In an action by a minor to recover compensation for his labor, it is no defence that the labor was performed under a contract with his employers not to leave their employ without giving two weeks' notice, and, in default thereof, to forfeit to them a certain amount of wages.
ASSUMPSIT, to recover for two weeks' labor for the defendants. Plea, the general issue. Facts found by the court. The plaintiff is a minor. She entered the service of the defendants October 18, 1881, and left it January 1, 1882, and the services for which she seeks to recover were rendered during the two weeks immediately prior to and including the day last named. When she entered their service she signed the following contract, to which was annexed a copy of the rules referred to in it.
"Manchester, N.H., October 18, 1881. In consideration that the Amoskeag Manufacturing Company have agreed to employ Philomene Danville in their mills, I hereby agree that its rules are a part of this agreement, and to give said company two weeks' notice of my intention to leave their employment. And if I shall leave before the expiration of said two weeks' notice, or without giving and working out said notice, then I agree to forfeit to them two weeks of my wages, or so much not exceeding two weeks of my wages as may then be due me." The defendants supposed when they employed the plaintiff that she was of age. She left their employ without notice and without cause.

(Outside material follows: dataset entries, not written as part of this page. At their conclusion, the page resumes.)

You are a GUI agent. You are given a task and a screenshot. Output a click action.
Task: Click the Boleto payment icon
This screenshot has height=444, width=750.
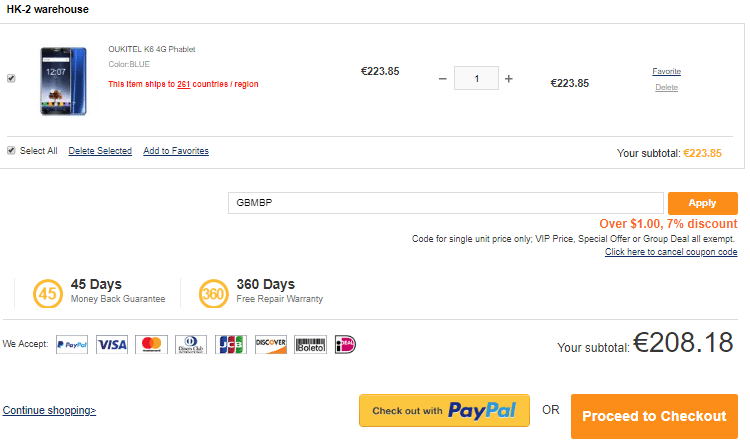[x=310, y=344]
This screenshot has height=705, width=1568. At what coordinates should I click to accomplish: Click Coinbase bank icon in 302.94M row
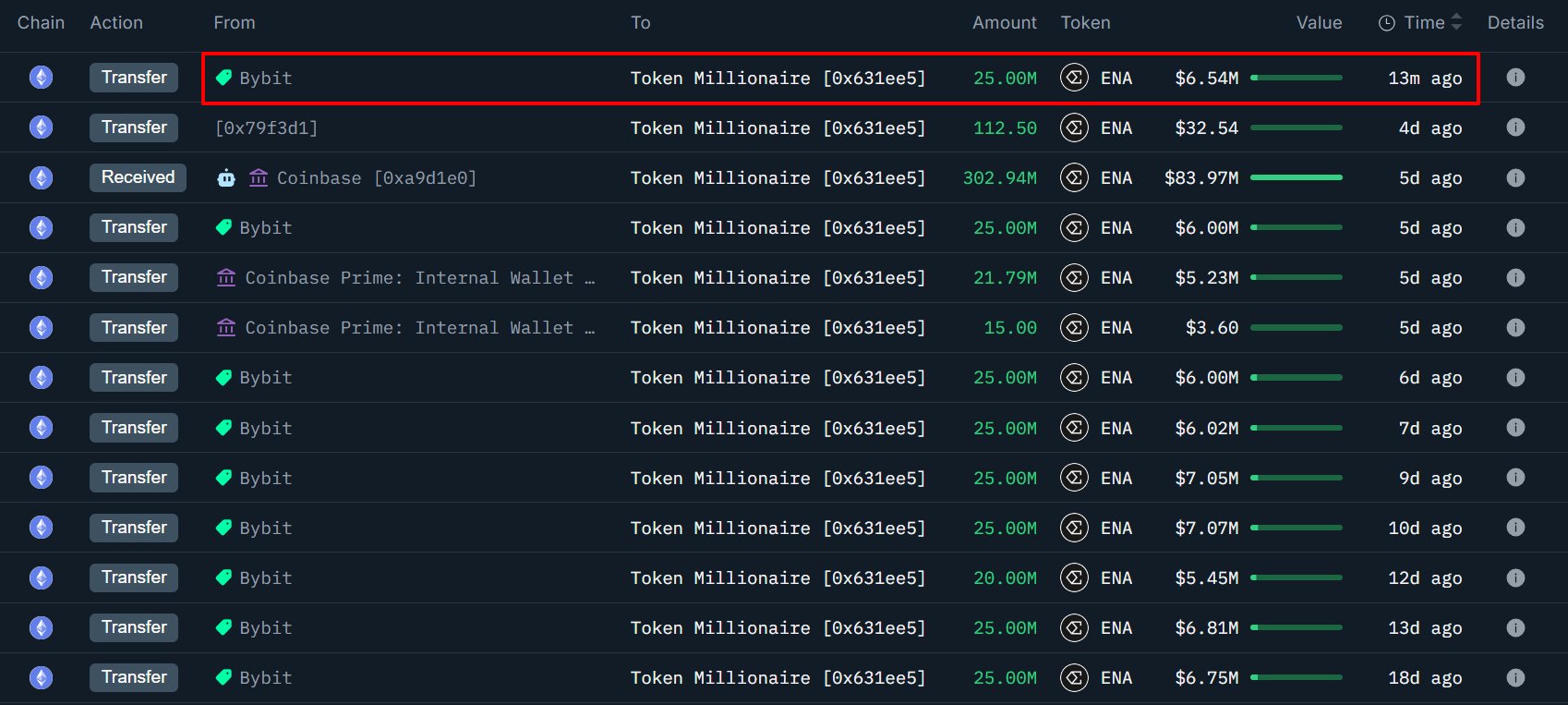click(259, 177)
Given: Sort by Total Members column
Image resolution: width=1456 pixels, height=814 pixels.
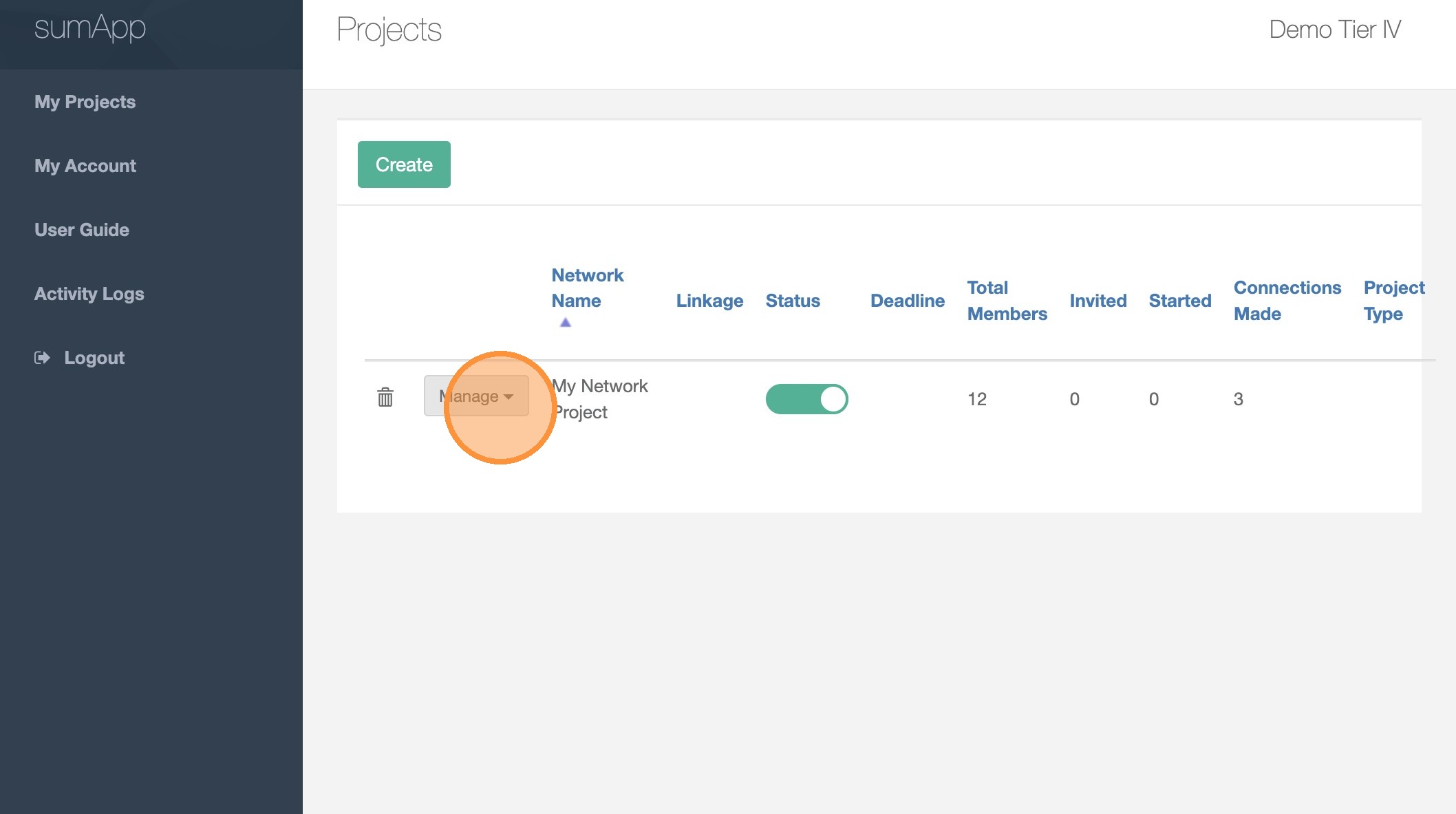Looking at the screenshot, I should coord(1007,301).
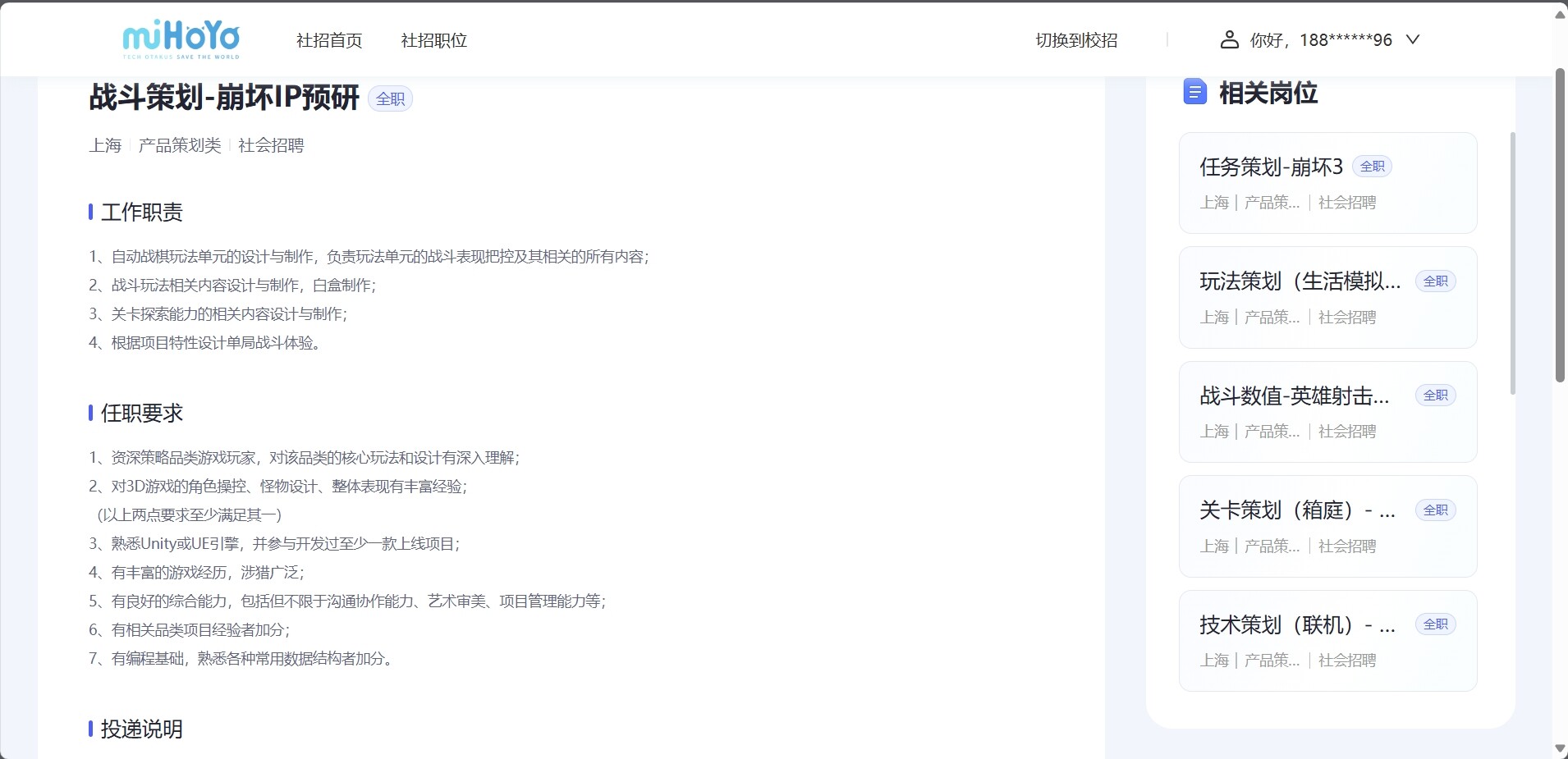The width and height of the screenshot is (1568, 759).
Task: Click 全职 badge beside the job title
Action: click(390, 99)
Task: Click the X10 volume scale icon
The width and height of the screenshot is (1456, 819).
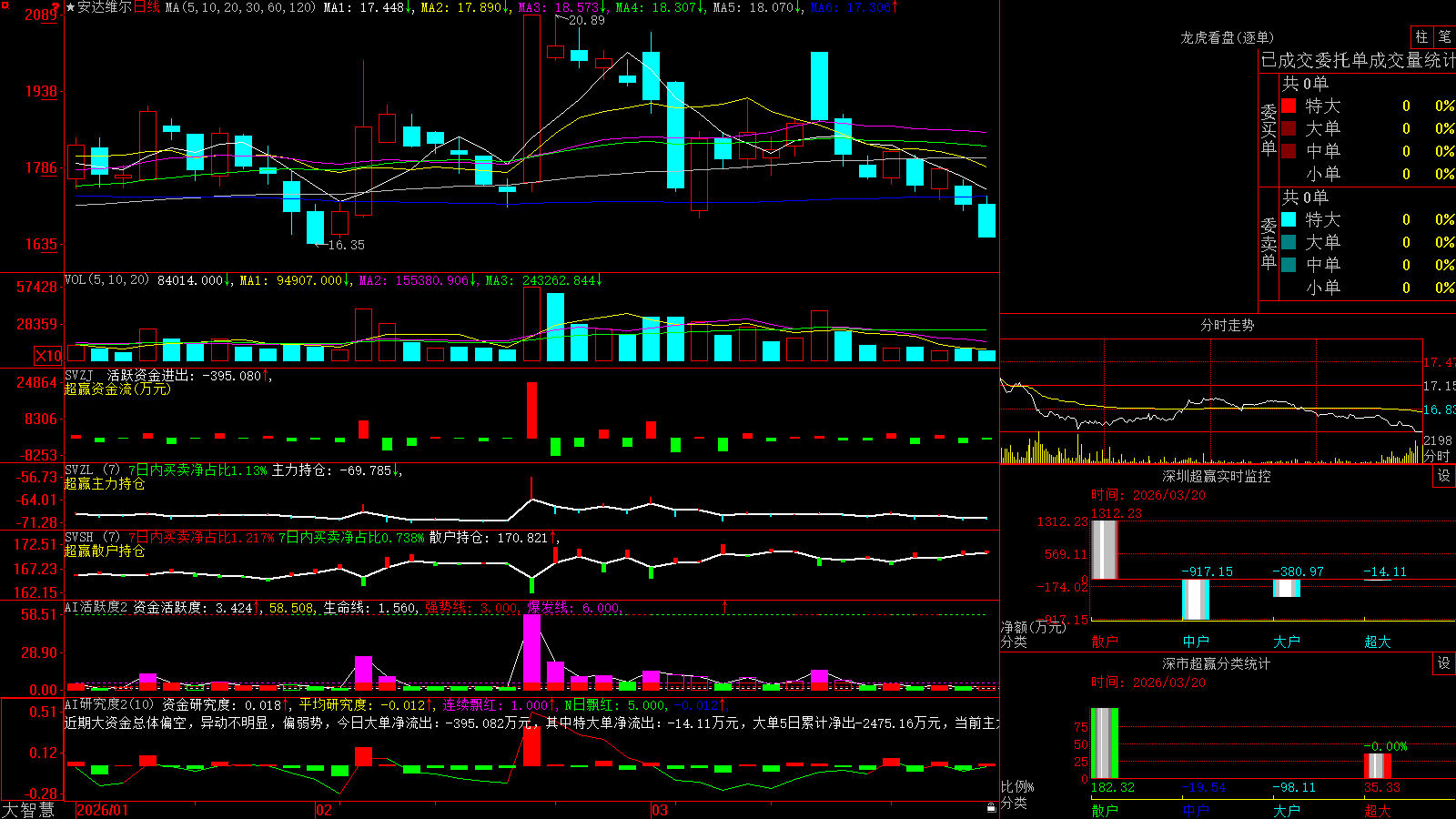Action: pos(48,356)
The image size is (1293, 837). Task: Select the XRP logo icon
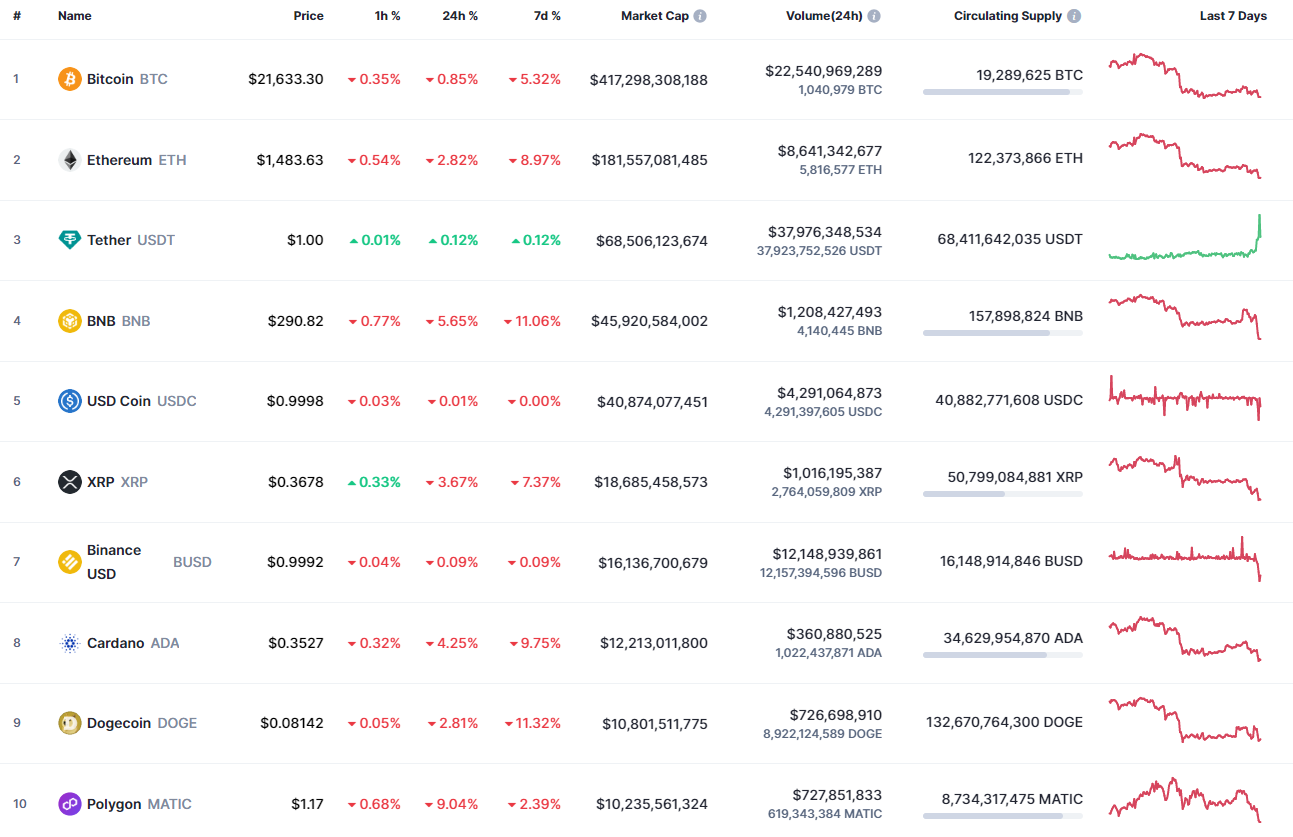click(68, 481)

On the foregoing, facts the court ordered judgment for the defendants, to which the plaintiff excepted, and filed this bill of exceptions.
O. S. Cormier, for the plaintiff.
Cross Taggart, for the defendants.
Valid contracts may undoubtedly be made between master and servant, requiring the latter to give notice of an intention to quit a certain time before leaving, and that, in default thereof, he shall forfeit all wages that may be due him; but the forfeiture is not incurred and does not apply in cases where the breach is involuntary on his part, or is occasioned by causes over which he has no control (Fuller v. Brown, 11 Met. 440, Hughes v. Wamsutta Mills, 11 Allen 201, Harrington v. Iron Works Co., 119 Mass. 82); nor is such a contract binding upon a minor. Lufkin v. Mayall, 25 N.H. 82; Derocher v. Continental Mills, 58 Me. 217 — S.C., 4 Am. Rep. 286; Vent v. Osgood, 19 Pick. 572; Gaffney v. Hayden, 110 Mass. 137; Medbury v. Watrous, 7 Hill, N.Y., 110; Whitmarsh v. Hall, 3 Denio 375; Thomas v. Dike, 11 Vt. 273; Ray v. Haines, 52 Ill. 485; Baylis v. Dineley, 3 M. S. 477; Fisher v. Mowbray, 8 East 330.
The plaintiff is therefore entitled to so much compensation as, under all the circumstances, she reasonably ought to have, without any deduction of damages for the breach of the contract on her part; in other words, her claim is to be heard and determined as if no such contract had been made.
Exception sustained.
STANLEY, J., did not sit: the others concurred.